Asthma and allergies don’t take a hiatus during the summer. So why do some asthma patients? Studies show that patients who reduce or stop taking their daily anti-inflammatory medications during summer months – without consulting their doctor – are at greater risk of more serious asthma symptoms in the fall.

For schoolchildren, staying on medication schedule is one of the best ways to avoid the September Asthma Epidemic, the annual spike in asthma flares and asthma-related hospitalizations among kids. Health care professionals can even predict the point it starts: shortly after Labor Day.

Common asthma triggers such as ragweed and mold spores soar at this time of year. When the school year begins, children with asthma are exposed to more respiratory illnesses.

Staying on medication schedule – as prescribed by your doctor – is a critical part of an Asthma Action Plan, which gives specific, individualized instructions for managing and treating asthma.

New practice parameters published in The Annals of Allergy, Asthma and Immunology provide evidence-based recommendations for health care providers about using Asthma Action Plans to steer patients away from worsening asthma symptoms and toward normal breathing.

A typical Asthma Action Plan, according to the parameters, includes written instructions regarding treatment in the green zone (asthma is doing well), the yellow zone (asthma is worsening and intervention is needed) and the red zone (asthma requires urgent emergency care). Responding to symptoms when in the yellow zone can help prevent deterioration to the red zone.

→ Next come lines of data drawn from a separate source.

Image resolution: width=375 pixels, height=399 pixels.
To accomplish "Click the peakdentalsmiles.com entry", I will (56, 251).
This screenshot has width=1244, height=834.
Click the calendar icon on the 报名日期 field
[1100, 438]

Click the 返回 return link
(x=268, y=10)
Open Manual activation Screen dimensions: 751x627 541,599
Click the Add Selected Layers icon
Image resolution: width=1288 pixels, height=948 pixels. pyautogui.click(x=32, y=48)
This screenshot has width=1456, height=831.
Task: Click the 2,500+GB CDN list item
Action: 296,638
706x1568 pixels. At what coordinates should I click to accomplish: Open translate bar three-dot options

According to the parameters, the yellow zone is defined as:

  • An increase in asthma symptoms.

  • An increase in use of quick-relief medications.

  • A peak flow rate (PEFR) decrease of at least 15 percent or a PEFR lower than 80 percent of personal best.

  • The presence or increase in nocturnal asthma symptoms.

Recommended treatments for those within the yellow zone should be outlined in the Asthma Action Plan, as they will differ for each individual patient.

The yellow zone intervention “should provide quick relief of symptoms, prevent progression to the red zone, be safe enough to initiate at home, be convenient and practical for self-administration, be portable so that it is always available, and be cost effective,” according to the guidelines.